Last weekend, it was Big MathsJam, and among the mathematical delights I sampled, there was a talk by Christian Lawson-Perfect about stacking cups. You can see a really quick version of his talk on the Aperiodical website. Before reading on, you might like to think about the problem a bit…
Christian suggested in his talk the well-known sequence that emerges as you explore this problem, but in a five-minute talk there wasn’t time to explore why. So in the car on the way home from mathsjam, and again in the car on the way to work, I tried to figure out what was going on structurally, and how that could explain the sequence.

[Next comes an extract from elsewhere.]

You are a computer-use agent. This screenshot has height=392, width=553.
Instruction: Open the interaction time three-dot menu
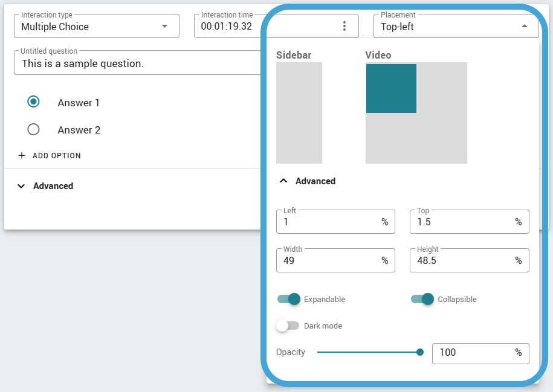click(x=344, y=26)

Let’s start by considering a different problem entirely. It’s quite a well-known problem, so you might have met it before. Imagine we have a species of rabbit where a mating pair takes 1 month to reach maturity, produces 1 new mating pair every month, and lives forever. If we started with 1 mating pair, how do we calculate the number of rabbits after n months?
Let’s draw a table.
|Month Number||# of Adults||# of Babies||Total Rabbits|
In general, suppose last month there were a adults, b babies, and r=a+b rabbits in total. Then we know that this month, the a adults from last month will all have reproduced, so there will be a babies this month. How many adults will there be? Well the b babies from last month will all have grown up, and the a adults won’t have died because our rabbits live forever, so altogether there are now a+b adults. We have 2a+b rabbits in total. The number of adults, babies, and the total number of rabbits all follow the Fibonacci sequence, where each term is the sum of the previous two terms.

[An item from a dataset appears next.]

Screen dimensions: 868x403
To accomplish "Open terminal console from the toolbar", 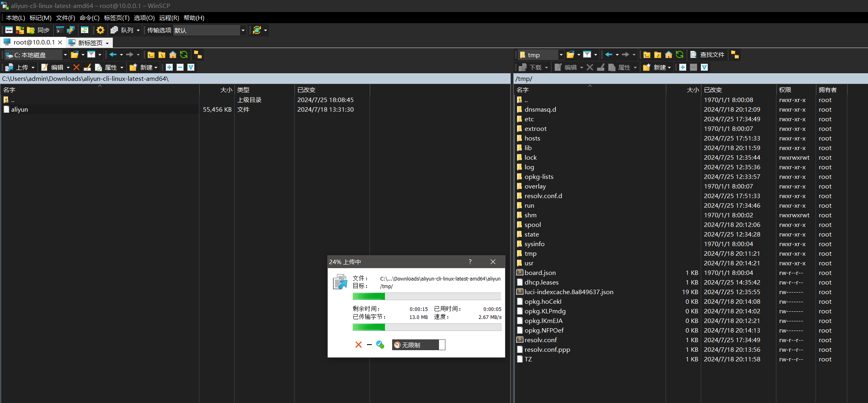I will tap(60, 30).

But what have rabbits got to do with stacking cups?
Well let’s think about stacks in terms of right-way-up and upside-down cups. In the image, I have represented an upside-down cup in red, and a right-way-up cup in blue.
How many ways can we combine two
cups? There are three possibilities, shown in the image. I can have a blue cup on top of a red one, a red one on top of a blue one, or two blues on top of each other.

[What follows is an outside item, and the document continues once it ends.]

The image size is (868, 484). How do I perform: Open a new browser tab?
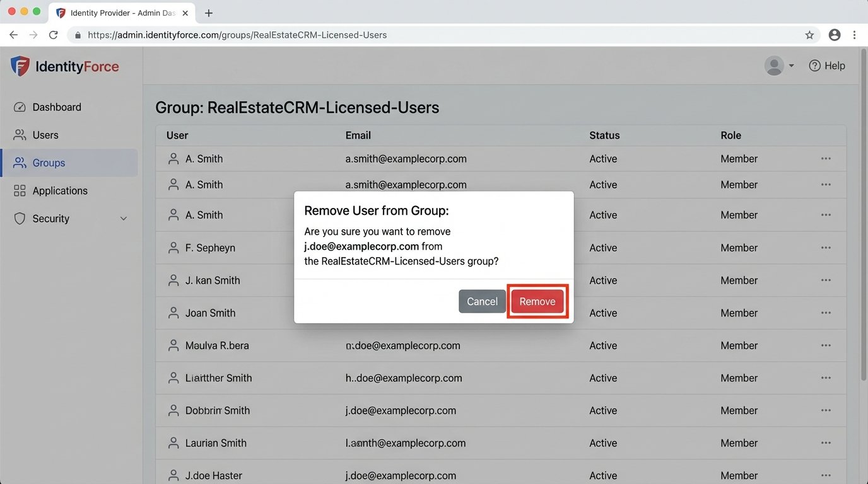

Now, I can use this to help me to work out the number of possibilities for three cups! I can imagine putting an extra cup on top of what I already have.
I can put a blue cup on top of any of my stacks, because I am always allowed to put a right-way-up cup on. So I get three stacks with blue on top. I am only allowed to put a red cup on top of a blue, because if I put red on red it nests inside instead of stacking, so I get two stacks with red on top.
I want to make another table…
|Height of stack||Blue on top||Red on top||Total stacks|
In general, if I know there are a stacks of height n with blue on top, and b stacks of height n with red on top, then I can deduce that there are a+b stacks of height n+1 with blue on top (because I can put blue on top of anything), and there are a stacks of height n+1 with red on top (because I can only put red on top of blue), so there are 2a+b stacks of height n+1 altogether.
This is exactly the same logic as the rabbit problem, so structurally, they are the same! So the number of ways of stacking the cups gives the Fibonacci sequence! Neat, eh?